WHAT YOU ARE ASKED TO DO: The lines to return are those from the line holding "Select fund code 400015" through the last line of the entries below, both included, written exactly and without pictures.

*** TASK DATA Section Begins ***

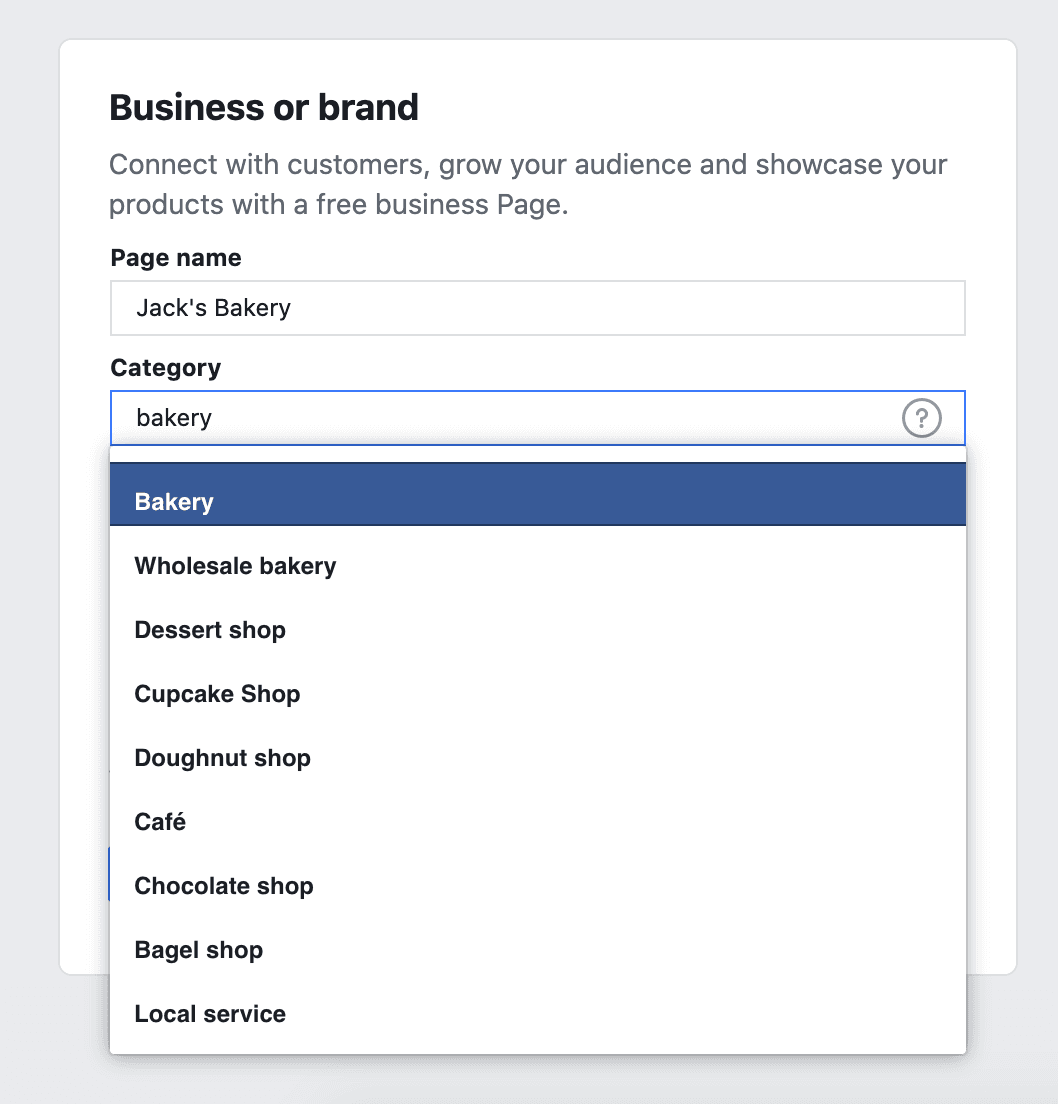Choose Wholesale bakery from the suggestions

click(236, 566)
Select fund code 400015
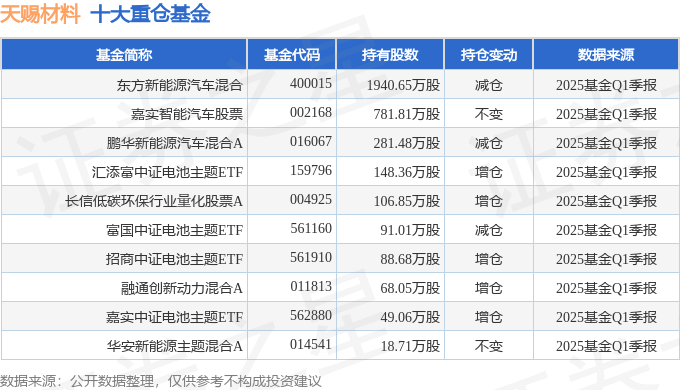Screen dimensions: 680x390 click(311, 83)
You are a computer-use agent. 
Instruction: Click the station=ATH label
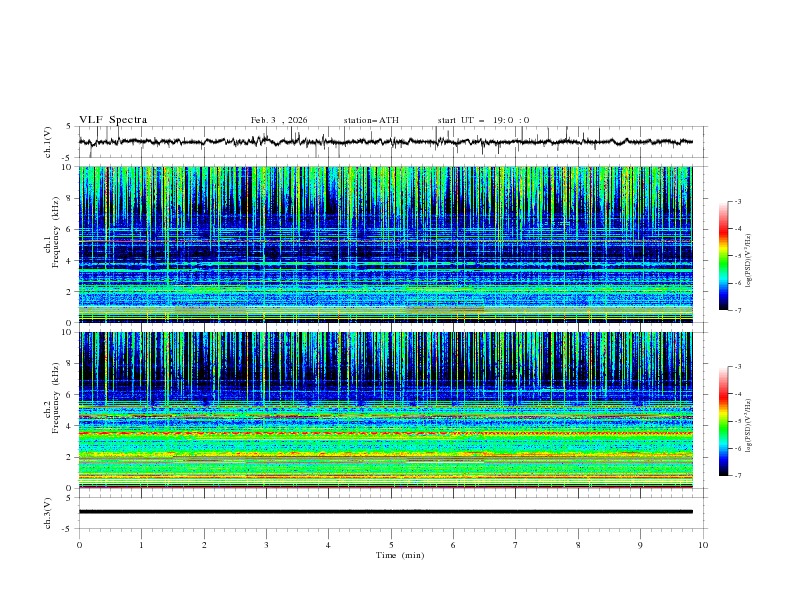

*** TASK DATA Section Ends ***

TASK OUTPUT:
Select fund code 400015
Screen dimensions: 680x390 click(311, 83)
You are a computer-use agent. 
Instruction: Click the station=ATH label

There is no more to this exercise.